[Start of THE DATA]
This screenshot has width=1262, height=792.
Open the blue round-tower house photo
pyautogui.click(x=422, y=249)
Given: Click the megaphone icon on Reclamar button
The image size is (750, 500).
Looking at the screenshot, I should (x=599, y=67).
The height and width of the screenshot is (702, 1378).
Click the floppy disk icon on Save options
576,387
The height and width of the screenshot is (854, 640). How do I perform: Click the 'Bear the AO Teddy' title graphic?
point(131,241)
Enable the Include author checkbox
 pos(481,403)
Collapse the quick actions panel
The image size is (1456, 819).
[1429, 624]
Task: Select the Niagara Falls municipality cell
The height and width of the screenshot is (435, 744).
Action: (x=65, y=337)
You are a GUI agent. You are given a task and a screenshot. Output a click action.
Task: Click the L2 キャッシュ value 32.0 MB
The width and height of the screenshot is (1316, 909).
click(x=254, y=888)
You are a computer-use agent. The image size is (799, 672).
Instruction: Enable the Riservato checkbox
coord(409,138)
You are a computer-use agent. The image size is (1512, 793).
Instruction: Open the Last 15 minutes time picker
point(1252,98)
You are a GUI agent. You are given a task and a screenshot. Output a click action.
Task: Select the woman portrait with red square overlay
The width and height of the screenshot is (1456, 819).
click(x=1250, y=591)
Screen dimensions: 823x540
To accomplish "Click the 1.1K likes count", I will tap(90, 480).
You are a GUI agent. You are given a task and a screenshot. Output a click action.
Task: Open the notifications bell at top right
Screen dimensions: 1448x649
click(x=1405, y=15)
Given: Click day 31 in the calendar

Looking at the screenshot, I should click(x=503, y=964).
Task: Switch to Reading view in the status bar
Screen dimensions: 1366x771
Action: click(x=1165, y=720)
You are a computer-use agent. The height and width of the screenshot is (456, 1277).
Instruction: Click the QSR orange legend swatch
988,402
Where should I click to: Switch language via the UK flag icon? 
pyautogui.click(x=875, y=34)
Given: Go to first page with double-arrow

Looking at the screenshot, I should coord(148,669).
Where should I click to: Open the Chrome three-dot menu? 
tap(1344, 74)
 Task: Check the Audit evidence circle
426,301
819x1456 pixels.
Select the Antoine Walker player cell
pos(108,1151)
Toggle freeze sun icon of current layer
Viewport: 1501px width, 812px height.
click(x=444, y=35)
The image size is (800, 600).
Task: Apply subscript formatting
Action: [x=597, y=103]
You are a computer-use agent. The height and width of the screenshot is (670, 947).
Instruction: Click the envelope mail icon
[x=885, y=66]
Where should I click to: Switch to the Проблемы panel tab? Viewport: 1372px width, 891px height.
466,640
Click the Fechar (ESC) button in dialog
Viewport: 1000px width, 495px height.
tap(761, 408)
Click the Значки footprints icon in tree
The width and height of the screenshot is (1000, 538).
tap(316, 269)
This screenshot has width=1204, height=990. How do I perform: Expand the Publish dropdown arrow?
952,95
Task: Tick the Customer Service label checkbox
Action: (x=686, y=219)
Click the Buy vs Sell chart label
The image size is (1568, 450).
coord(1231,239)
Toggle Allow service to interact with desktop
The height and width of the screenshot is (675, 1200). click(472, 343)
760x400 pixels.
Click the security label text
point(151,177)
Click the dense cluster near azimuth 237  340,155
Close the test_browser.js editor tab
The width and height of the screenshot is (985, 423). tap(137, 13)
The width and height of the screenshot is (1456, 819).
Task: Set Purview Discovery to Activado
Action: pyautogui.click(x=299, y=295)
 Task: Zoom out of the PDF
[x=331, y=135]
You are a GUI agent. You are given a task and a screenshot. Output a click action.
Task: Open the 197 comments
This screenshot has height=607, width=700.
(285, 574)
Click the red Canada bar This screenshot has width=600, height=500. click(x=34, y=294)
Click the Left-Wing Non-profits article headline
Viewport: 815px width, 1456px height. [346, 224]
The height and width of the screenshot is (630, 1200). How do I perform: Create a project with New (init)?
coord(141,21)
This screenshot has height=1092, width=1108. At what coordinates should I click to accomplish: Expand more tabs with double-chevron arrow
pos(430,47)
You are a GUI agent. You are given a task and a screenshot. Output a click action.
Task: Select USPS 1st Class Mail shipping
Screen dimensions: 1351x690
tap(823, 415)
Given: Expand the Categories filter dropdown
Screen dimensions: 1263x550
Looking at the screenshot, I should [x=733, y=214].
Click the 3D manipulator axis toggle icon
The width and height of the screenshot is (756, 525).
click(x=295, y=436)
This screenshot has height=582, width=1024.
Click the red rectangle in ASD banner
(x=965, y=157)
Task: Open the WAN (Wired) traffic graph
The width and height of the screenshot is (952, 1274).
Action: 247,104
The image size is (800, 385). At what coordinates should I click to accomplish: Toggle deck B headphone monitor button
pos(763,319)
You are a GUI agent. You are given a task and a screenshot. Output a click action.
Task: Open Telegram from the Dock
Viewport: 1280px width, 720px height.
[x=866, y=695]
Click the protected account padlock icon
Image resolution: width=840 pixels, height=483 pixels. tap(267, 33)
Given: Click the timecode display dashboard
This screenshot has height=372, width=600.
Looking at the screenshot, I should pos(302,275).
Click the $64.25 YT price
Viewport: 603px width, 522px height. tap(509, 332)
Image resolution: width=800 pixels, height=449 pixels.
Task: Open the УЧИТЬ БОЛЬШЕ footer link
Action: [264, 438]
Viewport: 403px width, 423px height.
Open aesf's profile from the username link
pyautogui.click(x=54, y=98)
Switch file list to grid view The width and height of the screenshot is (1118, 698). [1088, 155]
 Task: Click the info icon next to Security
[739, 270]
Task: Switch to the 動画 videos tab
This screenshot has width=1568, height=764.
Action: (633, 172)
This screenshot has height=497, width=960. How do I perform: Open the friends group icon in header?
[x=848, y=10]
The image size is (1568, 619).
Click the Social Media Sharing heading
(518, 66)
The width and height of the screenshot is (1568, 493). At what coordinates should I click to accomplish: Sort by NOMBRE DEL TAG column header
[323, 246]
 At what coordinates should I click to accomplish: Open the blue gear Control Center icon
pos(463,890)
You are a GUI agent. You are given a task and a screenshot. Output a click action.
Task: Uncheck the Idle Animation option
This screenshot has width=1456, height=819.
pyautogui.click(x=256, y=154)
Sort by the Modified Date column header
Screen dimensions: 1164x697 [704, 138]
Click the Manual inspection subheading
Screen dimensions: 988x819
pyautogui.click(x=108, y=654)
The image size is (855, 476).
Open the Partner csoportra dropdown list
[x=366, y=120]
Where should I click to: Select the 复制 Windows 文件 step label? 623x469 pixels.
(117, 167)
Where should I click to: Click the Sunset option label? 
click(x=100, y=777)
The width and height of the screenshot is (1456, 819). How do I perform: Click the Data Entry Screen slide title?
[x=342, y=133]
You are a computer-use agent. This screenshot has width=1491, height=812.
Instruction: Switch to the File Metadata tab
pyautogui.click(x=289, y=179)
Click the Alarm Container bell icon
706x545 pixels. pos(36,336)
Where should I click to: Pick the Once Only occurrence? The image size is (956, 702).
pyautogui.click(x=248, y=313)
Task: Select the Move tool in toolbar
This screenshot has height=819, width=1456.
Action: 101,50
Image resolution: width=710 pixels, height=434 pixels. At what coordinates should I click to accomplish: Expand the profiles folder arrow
[End of THE DATA]
OBJECTIVE ▸ Present every line of the data above as a numbered list, leaving out the blank lines.

RESULT ▸
1. This screenshot has width=1262, height=792.
2. Open the blue round-tower house photo
3. pyautogui.click(x=422, y=249)
4. Given: Click the megaphone icon on Reclamar button
5. The image size is (750, 500).
6. Looking at the screenshot, I should (x=599, y=67).
7. The height and width of the screenshot is (702, 1378).
8. Click the floppy disk icon on Save options
9. 576,387
10. The height and width of the screenshot is (854, 640). How do I perform: Click the 'Bear the AO Teddy' title graphic?
11. point(131,241)
12. Enable the Include author checkbox
13.  pos(481,403)
14. Collapse the quick actions panel
15. The image size is (1456, 819).
16. [1429, 624]
17. Task: Select the Niagara Falls municipality cell
18. The height and width of the screenshot is (435, 744).
19. Action: (x=65, y=337)
20. You are a GUI agent. You are given a task and a screenshot. Output a click action.
21. Task: Click the L2 キャッシュ value 32.0 MB
22. The width and height of the screenshot is (1316, 909).
23. click(x=254, y=888)
24. You are a computer-use agent. The image size is (799, 672).
25. Instruction: Enable the Riservato checkbox
26. coord(409,138)
27. You are a computer-use agent. The image size is (1512, 793).
28. Instruction: Open the Last 15 minutes time picker
29. point(1252,98)
30. You are a GUI agent. You are given a task and a screenshot. Output a click action.
31. Task: Select the woman portrait with red square overlay
32. The width and height of the screenshot is (1456, 819).
33. click(x=1250, y=591)
34. Screen dimensions: 823x540
35. To accomplish "Click the 1.1K likes count", I will tap(90, 480).
36. You are a GUI agent. You are given a task and a screenshot. Output a click action.
37. Task: Open the notifications bell at top right
38. Screen dimensions: 1448x649
39. click(x=1405, y=15)
40. Given: Click day 31 in the calendar
41. Looking at the screenshot, I should click(x=503, y=964).
42. Task: Switch to Reading view in the status bar
43. Screen dimensions: 1366x771
44. Action: click(x=1165, y=720)
45. You are a computer-use agent. The height and width of the screenshot is (456, 1277).
46. Instruction: Click the QSR orange legend swatch
47. 988,402
48. Where should I click to: Switch language via the UK flag icon? 
49. pyautogui.click(x=875, y=34)
50. Given: Go to first page with double-arrow
51. Looking at the screenshot, I should coord(148,669).
52. Where should I click to: Open the Chrome three-dot menu? 
53. tap(1344, 74)
54.  Task: Check the Audit evidence circle
55. 426,301
56. 819x1456 pixels.
57. Select the Antoine Walker player cell
58. pos(108,1151)
59. Toggle freeze sun icon of current layer
60. Viewport: 1501px width, 812px height.
61. click(x=444, y=35)
62. The image size is (800, 600).
63. Task: Apply subscript formatting
64. Action: [x=597, y=103]
65. You are a computer-use agent. The height and width of the screenshot is (670, 947).
66. Instruction: Click the envelope mail icon
67. [x=885, y=66]
68. Where should I click to: Switch to the Проблемы panel tab? Viewport: 1372px width, 891px height.
69. 466,640
70. Click the Fechar (ESC) button in dialog
71. Viewport: 1000px width, 495px height.
72. tap(761, 408)
73. Click the Значки footprints icon in tree
74. The width and height of the screenshot is (1000, 538).
75. tap(316, 269)
76. This screenshot has width=1204, height=990. How do I perform: Expand the Publish dropdown arrow?
77. 952,95
78. Task: Tick the Customer Service label checkbox
79. Action: (x=686, y=219)
80. Click the Buy vs Sell chart label
81. The image size is (1568, 450).
82. coord(1231,239)
83. Toggle Allow service to interact with desktop
84. The height and width of the screenshot is (675, 1200). click(472, 343)
85. 760x400 pixels.
86. Click the security label text
87. point(151,177)
88. Click the dense cluster near azimuth 237  340,155
89. Close the test_browser.js editor tab
90. The width and height of the screenshot is (985, 423). tap(137, 13)
91. The width and height of the screenshot is (1456, 819).
92. Task: Set Purview Discovery to Activado
93. Action: pyautogui.click(x=299, y=295)
94.  Task: Zoom out of the PDF
95. [x=331, y=135]
96. You are a GUI agent. You are given a task and a screenshot. Output a click action.
97. Task: Open the 197 comments
98. This screenshot has height=607, width=700.
99. (285, 574)
100. Click the red Canada bar This screenshot has width=600, height=500. click(x=34, y=294)
101. Click the Left-Wing Non-profits article headline
102. Viewport: 815px width, 1456px height. [346, 224]
103. The height and width of the screenshot is (630, 1200). How do I perform: Create a project with New (init)?
104. coord(141,21)
105. This screenshot has height=1092, width=1108. At what coordinates should I click to accomplish: Expand more tabs with double-chevron arrow
106. pos(430,47)
107. You are a GUI agent. You are given a task and a screenshot. Output a click action.
108. Task: Select USPS 1st Class Mail shipping
109. Screen dimensions: 1351x690
110. tap(823, 415)
111. Given: Expand the Categories filter dropdown
112. Screen dimensions: 1263x550
113. Looking at the screenshot, I should [x=733, y=214].
114. Click the 3D manipulator axis toggle icon
115. The width and height of the screenshot is (756, 525).
116. click(x=295, y=436)
117. This screenshot has height=582, width=1024.
118. Click the red rectangle in ASD banner
119. (x=965, y=157)
120. Task: Open the WAN (Wired) traffic graph
121. The width and height of the screenshot is (952, 1274).
122. Action: 247,104
123. The image size is (800, 385). At what coordinates should I click to accomplish: Toggle deck B headphone monitor button
124. pos(763,319)
125. You are a GUI agent. You are given a task and a screenshot. Output a click action.
126. Task: Open Telegram from the Dock
127. Viewport: 1280px width, 720px height.
128. [x=866, y=695]
129. Click the protected account padlock icon
130. Image resolution: width=840 pixels, height=483 pixels. tap(267, 33)
131. Given: Click the timecode display dashboard
132. This screenshot has height=372, width=600.
133. Looking at the screenshot, I should pos(302,275).
134. Click the $64.25 YT price
135. Viewport: 603px width, 522px height. tap(509, 332)
136. Image resolution: width=800 pixels, height=449 pixels.
137. Task: Open the УЧИТЬ БОЛЬШЕ footer link
138. Action: [264, 438]
139. Viewport: 403px width, 423px height.
140. Open aesf's profile from the username link
141. pyautogui.click(x=54, y=98)
142. Switch file list to grid view The width and height of the screenshot is (1118, 698). [1088, 155]
143.  Task: Click the info icon next to Security
144. [739, 270]
145. Task: Switch to the 動画 videos tab
146. This screenshot has width=1568, height=764.
147. Action: (633, 172)
148. This screenshot has height=497, width=960. How do I perform: Open the friends group icon in header?
149. [x=848, y=10]
150. The image size is (1568, 619).
151. Click the Social Media Sharing heading
152. (518, 66)
153. The width and height of the screenshot is (1568, 493). At what coordinates should I click to accomplish: Sort by NOMBRE DEL TAG column header
154. [323, 246]
155.  At what coordinates should I click to accomplish: Open the blue gear Control Center icon
156. pos(463,890)
157. You are a GUI agent. You are given a task and a screenshot. Output a click action.
158. Task: Uncheck the Idle Animation option
159. This screenshot has width=1456, height=819.
160. pyautogui.click(x=256, y=154)
161. Sort by the Modified Date column header
162. Screen dimensions: 1164x697 [704, 138]
163. Click the Manual inspection subheading
164. Screen dimensions: 988x819
165. pyautogui.click(x=108, y=654)
166. The image size is (855, 476).
167. Open the Partner csoportra dropdown list
168. [x=366, y=120]
169. Where should I click to: Select the 复制 Windows 文件 step label? 623x469 pixels.
170. (117, 167)
171. Where should I click to: Click the Sunset option label? 
172. click(x=100, y=777)
173. The width and height of the screenshot is (1456, 819). How do I perform: Click the Data Entry Screen slide title?
174. [x=342, y=133]
175. You are a computer-use agent. This screenshot has width=1491, height=812.
176. Instruction: Switch to the File Metadata tab
177. pyautogui.click(x=289, y=179)
178. Click the Alarm Container bell icon
179. 706x545 pixels. pos(36,336)
180. Where should I click to: Pick the Once Only occurrence? The image size is (956, 702).
181. pyautogui.click(x=248, y=313)
182. Task: Select the Move tool in toolbar
183. This screenshot has height=819, width=1456.
184. Action: 101,50
185. Image resolution: width=710 pixels, height=434 pixels. At what coordinates should I click to accomplish: Expand the profiles folder arrow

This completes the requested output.